Levenson also likes to critique Pentecostalism as a key culprit in keeping the Guatemalan government from addressing gang violence in ways that could be effective in the long run. She argues that after the Christian Democratic party tried half-heartedly and failed to address the nascent gang violence in the country, “the care of needy and troubled youth was turned over to Pentecostals” who then “assumed a role as social engineer” (107). This sentence, I’m afraid, greatly overstates the power and influence–not to mention the unity–of “the Pentecostals.” To her credit, the author does briefly acknowledge in the last chapter that some Pentecostal gang ministries appear to have improved upon their fire-and-brimstone harangues of the past–a caveat that makes room for the possibility that Pentecostals  may not be all alike, nor all completely in the thrall of former dictator and Neopentecostal Christian Rios Montt.
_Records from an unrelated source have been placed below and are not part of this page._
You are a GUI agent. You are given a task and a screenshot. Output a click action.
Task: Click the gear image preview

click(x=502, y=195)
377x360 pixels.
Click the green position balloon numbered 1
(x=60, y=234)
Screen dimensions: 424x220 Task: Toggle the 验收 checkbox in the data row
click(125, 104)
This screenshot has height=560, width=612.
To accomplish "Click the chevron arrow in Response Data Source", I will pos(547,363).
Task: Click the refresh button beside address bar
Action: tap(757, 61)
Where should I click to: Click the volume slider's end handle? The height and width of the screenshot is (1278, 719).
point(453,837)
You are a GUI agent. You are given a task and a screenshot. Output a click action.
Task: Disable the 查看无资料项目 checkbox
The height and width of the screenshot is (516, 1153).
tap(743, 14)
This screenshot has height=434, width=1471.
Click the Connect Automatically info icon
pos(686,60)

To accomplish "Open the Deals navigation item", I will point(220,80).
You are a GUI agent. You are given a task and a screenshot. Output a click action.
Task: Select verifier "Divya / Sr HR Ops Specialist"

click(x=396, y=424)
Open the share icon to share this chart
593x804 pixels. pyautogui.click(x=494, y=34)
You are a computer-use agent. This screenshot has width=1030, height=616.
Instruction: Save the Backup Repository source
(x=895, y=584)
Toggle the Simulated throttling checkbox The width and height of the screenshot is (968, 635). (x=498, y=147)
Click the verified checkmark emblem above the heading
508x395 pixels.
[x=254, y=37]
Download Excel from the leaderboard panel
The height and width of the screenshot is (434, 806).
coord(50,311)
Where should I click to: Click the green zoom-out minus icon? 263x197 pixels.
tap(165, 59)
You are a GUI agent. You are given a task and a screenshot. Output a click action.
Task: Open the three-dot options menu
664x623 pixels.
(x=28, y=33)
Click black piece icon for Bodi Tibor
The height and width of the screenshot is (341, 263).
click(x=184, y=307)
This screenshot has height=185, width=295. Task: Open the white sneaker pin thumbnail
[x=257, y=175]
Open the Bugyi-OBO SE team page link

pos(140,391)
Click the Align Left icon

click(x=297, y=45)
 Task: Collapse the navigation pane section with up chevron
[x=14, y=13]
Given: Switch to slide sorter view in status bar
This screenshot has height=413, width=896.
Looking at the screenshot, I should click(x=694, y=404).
Despite my disagreements with the author on some of these issues, I think Adiós Niño is a worthwhile read and I will assign it in my course on Central America. One of my favorite features of the book is its use of photographs featuring youth both during and after their sojourn in the gang. Unfortunately, we learn that some of these youth have become victims of the violence. And as is typical, we will never know by whom they were killed or why. Such is the life–and death– of the “killable people.” In a country with a “justice” system that investigates precious few murders, and brings to trial even fewer, the death of a former gang member is very, very low on the public ministry’s priority list.